Rappel : l’intention libérale ne se déduit pas de l’appauvrissement

Dans un arrêt en date du 12 juin 2024 (Cass. 1ère civ. 12 juin 2024, 22-19.569), la Cour de cassation devait se prononcer, dans le contexte d’un règlement successoral conflictuel entre cinq enfants, sur la question désormais bien connue du traitement liquidatif de « l’occupation gratuite » d'un immeuble appartenant aux parents.

 

Au cas particulier, quatre des enfants considéraient que le cinquième avait bénéficié d’une donation indirecte rapportable, en occupant un logement moyennant un loyer très inférieur au prix du marché.

 

La Cour d’appel leur avait donné raison, estimant que ce faible loyer avait engendré un appauvrissement des parents, duquel on pouvait déduire leur intention libérale pour caractériser la donation indirecte.

 

Suite au pourvoi, l’arrêt est cassé pour défaut de base légale au visa de l’article 843, alinéa premier du Code civil.

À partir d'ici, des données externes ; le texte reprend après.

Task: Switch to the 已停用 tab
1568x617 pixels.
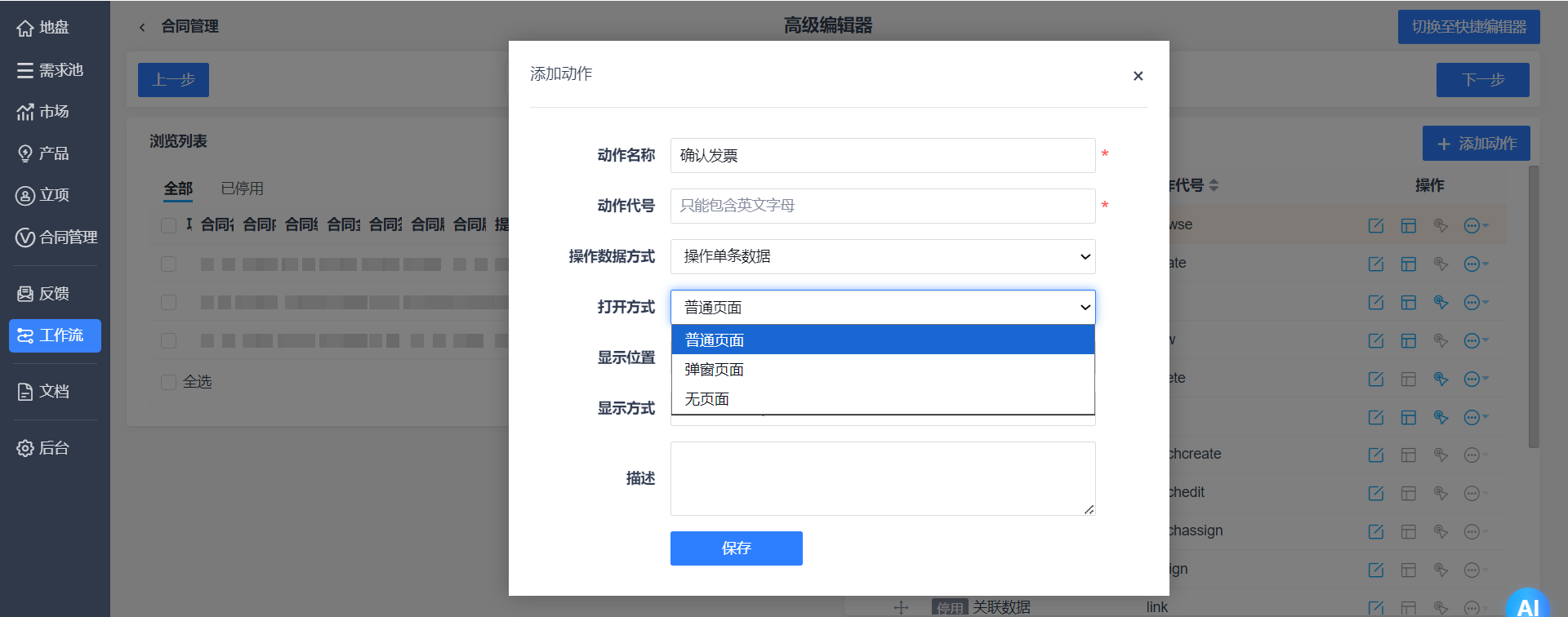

La Cour de cassation rappelle d’abord qu’il ressort de ce texte que « (…) seule une libéralité, qui suppose un appauvrissement du disposant dans l'intention de gratifier son héritier, est rapportable à la succession ».

 

Elle rappelle ensuite que l’existence d’une telle libéralité suppose de démontrer l’appauvrissement et l’intention libérale, ce second élément constitutif ne pouvant pas simplement se déduire du premier :


« (…) l'arrêt retient qu'en mettant à la disposition de M. [W] [S] l'appartement dont il avait l'usufruit en échange d'un loyer inférieur au prix du marché, [H] [S], puis l'indivision successorale après lui, s'est appauvri et a agi avec une intention libérale, ce qui constitue une donation indirecte, rapportable par son bénéficiaire à la succession (…). En déduisant l'existence de l'intention libérale des disposants de leur seul appauvrissement au profit de M. [W] [S], la cour d'appel n'a pas donné de base légale à sa décision».

 

Observations.


Cet arrêt vient rappeler une jurisprudence désormais très bien établie de la Cour de cassation.

 

En effet, et après avoir un temps posé une solution contraire (v. en ce sens, Cass. 1ère civ. 8 nov. 2005, n° n° 03-13.890), la haute juridiction considère depuis plus de dix ans que si l’occupation gratuite (ou comme en l’espèce moyennant un loyer très faible) d’un logement peut constituer une donation indirecte rapportable à la succession, c’est à la condition de prouver, comme pour toute libéralité, l’existence d’un appauvrissement du donateur et d’un enrichissement corrélatif du donataire, ainsi que l’intention libérale du premier (v. par exemple, Cass. 1ère civ., 18 janv. 2012, n°09-7254, plus récemment, v. Cass. 1ère civ. 12 janvier 2022 ; n°20-14.455).

 

Cette preuve peut se faire par tous moyens (Cass. 1ère civ., 19 mars 2014, n°13-14139), par exemple en produisant un testament même révoqué faisant état de l’intention libérale, ou encore en démontrant que l’occupant a par ailleurs reçu de nombreuses autres libéralités (incontestables celles-là) dans la même période.

 

Cela dit, et comme le réaffirme le présent arrêt, l’intention libérale ne peut pas se déduire du seul appauvrissement, car cela reviendrait à rétablir l’idée d’avantage « objectif » que la Cour de cassation a précisément voulu écarter.

 

Il ne suffit donc pas de démontrer que le loyer payé par l’occupant était inférieur au prix du marché. Il faut encore démontrer que c’est parce que le propriétaire voulait gratifier l’enfant qu’il a conclu ce contrat avantageux pour ce dernier (v. dans le même sens Cass. 1ère civ., 1er fév. 2017, n°16-13022).